普通のグランドピアノに若干劣る縦型のアップライトピアノ。


  ピアノがドーン! とその存在感を誇示していようと壁際に置物のように置いてあったとしてもピアノはピアノに変わりない。


 もちろん元の世界でもこういったピアノは少しだけ演奏したことはあるけど、当時はちょっと触れた程度だったからその性能がどの程度なのかはわからない。


 あたしは少しドキドキしながら鍵盤に指を這わせて弦を震わせる。


 存在感抜群のグランドピアノには劣るが凄くいい音色を響かせてくれる。


 でも、本気をだしたら直ぐに弦が切れてしまうのは目に見えている。

 

 だからあたしは本気にならないように注意しながら演奏する。


 鍵盤の上で指先を踊らせると、その指先に合わせて寸分の狂いもなかった。


 もしかしたらと、あたしは楽曲の中から音符が多いことで有名な即興曲を演奏する。


 このエーデル島にきて夢の大舞台で演奏し、これで最期!もう演奏できなくても、いい。 と満足したはずなのにこうしてピアノに触れることができあたしは欲が出てしまう。


 白と黒の鍵盤をフルに使い演奏。 即興曲を引き終わるとあたしは周りが見えなくなっていた。

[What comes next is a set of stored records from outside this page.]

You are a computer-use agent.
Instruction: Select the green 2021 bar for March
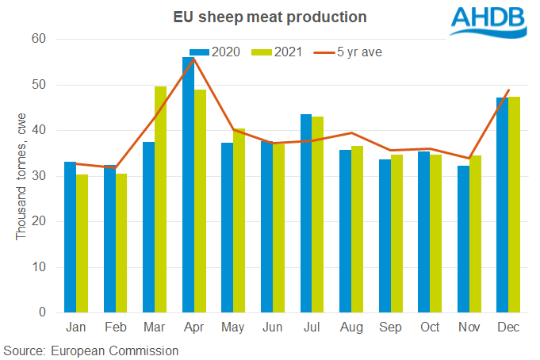161,199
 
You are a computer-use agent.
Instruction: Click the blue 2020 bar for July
306,213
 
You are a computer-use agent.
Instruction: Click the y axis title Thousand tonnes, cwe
21,175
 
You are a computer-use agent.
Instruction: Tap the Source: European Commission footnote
90,350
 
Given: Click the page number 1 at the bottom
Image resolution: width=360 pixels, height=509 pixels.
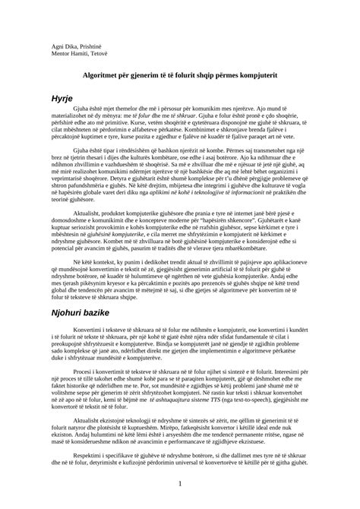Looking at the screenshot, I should [180, 483].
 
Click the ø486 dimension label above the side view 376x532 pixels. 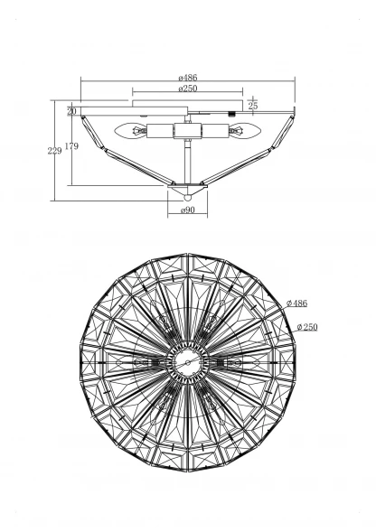(x=188, y=78)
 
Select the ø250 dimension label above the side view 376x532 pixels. (x=188, y=89)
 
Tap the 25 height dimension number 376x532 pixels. (x=253, y=106)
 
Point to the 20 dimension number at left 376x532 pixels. (x=71, y=111)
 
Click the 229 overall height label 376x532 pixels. (x=54, y=151)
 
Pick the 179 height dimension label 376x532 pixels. (x=71, y=146)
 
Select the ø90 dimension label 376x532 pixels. (x=188, y=210)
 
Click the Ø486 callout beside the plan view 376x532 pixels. (x=296, y=303)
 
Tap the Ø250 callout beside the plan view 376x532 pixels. (x=307, y=327)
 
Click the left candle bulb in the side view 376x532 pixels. (x=131, y=131)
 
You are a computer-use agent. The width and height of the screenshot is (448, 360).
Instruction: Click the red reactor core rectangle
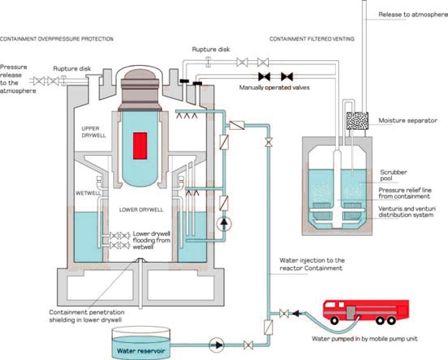140,146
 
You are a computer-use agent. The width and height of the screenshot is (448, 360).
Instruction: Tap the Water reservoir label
141,351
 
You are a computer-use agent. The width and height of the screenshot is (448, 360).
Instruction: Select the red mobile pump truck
366,312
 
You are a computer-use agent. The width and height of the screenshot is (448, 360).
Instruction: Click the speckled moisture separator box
357,121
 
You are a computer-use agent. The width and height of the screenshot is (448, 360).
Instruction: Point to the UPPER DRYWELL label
94,132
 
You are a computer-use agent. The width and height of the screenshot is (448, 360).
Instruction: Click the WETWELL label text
88,193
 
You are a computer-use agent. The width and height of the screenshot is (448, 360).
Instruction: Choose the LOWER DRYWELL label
141,209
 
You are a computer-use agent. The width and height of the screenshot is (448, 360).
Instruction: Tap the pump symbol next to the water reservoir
216,345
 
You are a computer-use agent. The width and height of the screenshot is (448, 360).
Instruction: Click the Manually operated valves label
274,87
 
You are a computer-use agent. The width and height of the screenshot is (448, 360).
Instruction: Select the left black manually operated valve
264,76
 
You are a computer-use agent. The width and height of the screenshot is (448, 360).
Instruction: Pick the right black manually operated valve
287,76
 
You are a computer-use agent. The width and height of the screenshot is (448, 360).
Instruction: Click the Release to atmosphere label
413,14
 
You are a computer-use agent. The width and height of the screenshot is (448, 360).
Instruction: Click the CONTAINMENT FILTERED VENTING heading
312,39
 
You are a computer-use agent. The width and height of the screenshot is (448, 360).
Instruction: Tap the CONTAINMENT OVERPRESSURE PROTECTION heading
57,39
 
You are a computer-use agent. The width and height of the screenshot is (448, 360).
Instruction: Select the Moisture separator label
408,120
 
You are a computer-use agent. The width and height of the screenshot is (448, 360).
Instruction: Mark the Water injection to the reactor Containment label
312,264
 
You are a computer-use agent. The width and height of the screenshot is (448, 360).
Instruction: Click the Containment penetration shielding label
87,316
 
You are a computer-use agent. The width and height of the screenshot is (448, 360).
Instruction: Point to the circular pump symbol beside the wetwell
224,224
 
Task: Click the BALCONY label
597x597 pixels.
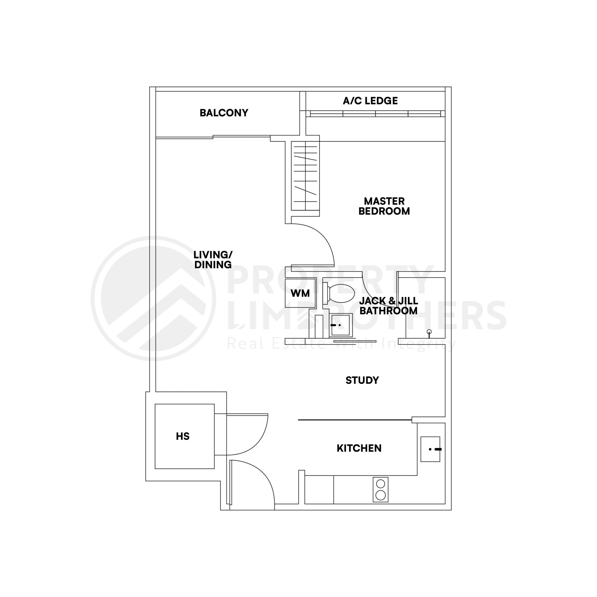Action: tap(224, 113)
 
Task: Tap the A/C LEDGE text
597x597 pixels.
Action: tap(370, 101)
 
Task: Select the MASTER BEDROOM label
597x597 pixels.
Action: tap(384, 206)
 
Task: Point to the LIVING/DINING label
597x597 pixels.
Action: tap(213, 260)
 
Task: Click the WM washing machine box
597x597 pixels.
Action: tap(300, 293)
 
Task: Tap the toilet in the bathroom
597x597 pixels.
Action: tap(340, 293)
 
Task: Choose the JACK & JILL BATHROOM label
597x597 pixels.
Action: tap(389, 305)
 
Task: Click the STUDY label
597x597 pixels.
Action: tap(362, 380)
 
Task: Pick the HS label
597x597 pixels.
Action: tap(183, 436)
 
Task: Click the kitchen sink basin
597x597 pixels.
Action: tap(430, 449)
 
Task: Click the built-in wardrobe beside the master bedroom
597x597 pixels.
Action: tap(305, 176)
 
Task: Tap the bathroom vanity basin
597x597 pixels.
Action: tap(340, 325)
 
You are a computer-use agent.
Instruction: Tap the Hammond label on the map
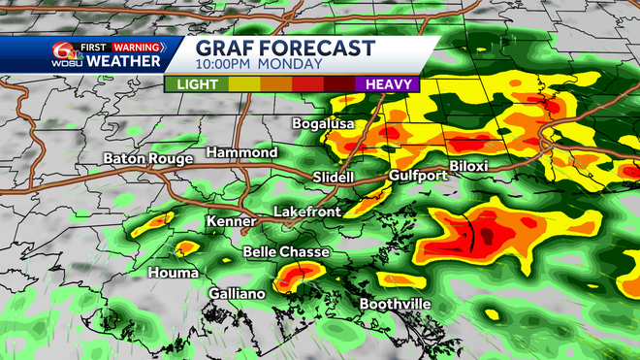click(x=241, y=153)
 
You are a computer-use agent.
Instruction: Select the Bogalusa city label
click(x=324, y=124)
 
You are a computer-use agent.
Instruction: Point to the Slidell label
click(x=336, y=177)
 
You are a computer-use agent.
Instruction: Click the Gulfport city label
click(x=416, y=176)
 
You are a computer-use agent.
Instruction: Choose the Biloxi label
click(x=468, y=166)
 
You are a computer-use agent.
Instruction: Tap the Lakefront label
click(x=304, y=211)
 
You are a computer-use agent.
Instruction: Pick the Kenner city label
click(x=231, y=222)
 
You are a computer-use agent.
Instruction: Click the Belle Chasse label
click(x=286, y=252)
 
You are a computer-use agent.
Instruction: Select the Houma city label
click(x=173, y=273)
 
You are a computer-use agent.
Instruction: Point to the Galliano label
click(x=236, y=293)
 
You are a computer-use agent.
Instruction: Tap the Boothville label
click(x=396, y=304)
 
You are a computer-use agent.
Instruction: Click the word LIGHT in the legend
click(x=196, y=84)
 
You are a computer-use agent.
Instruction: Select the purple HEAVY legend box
click(x=387, y=84)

 本気を出さないようにと心がけたはずがタガが外れてしまっていた。

 

 ピアノと一つになるような感覚。 


 あたし自身が楽器となって音を奏でているのでは?      と思うほど我を忘れてあたしは鍵盤の上で指先を踊らせていた。


 即興曲から頭の中にあるイメージした、メロディに移行。


 どのくらいあたしはピアノの前に座り演奏していたんだろう? 気がつけば体の芯が熱くなり完全に身を委ねていた。


 本気の本気、本気百パーセントになってることに自分でも気付く。



 もっと! もっと……。

 あたしは求める。


 あたしの思いに応えてくれるピアノに応じるように!


 熱くなった身体が快楽を求めるように……。


思考がピアノと一つになり身も心も蕩けていく。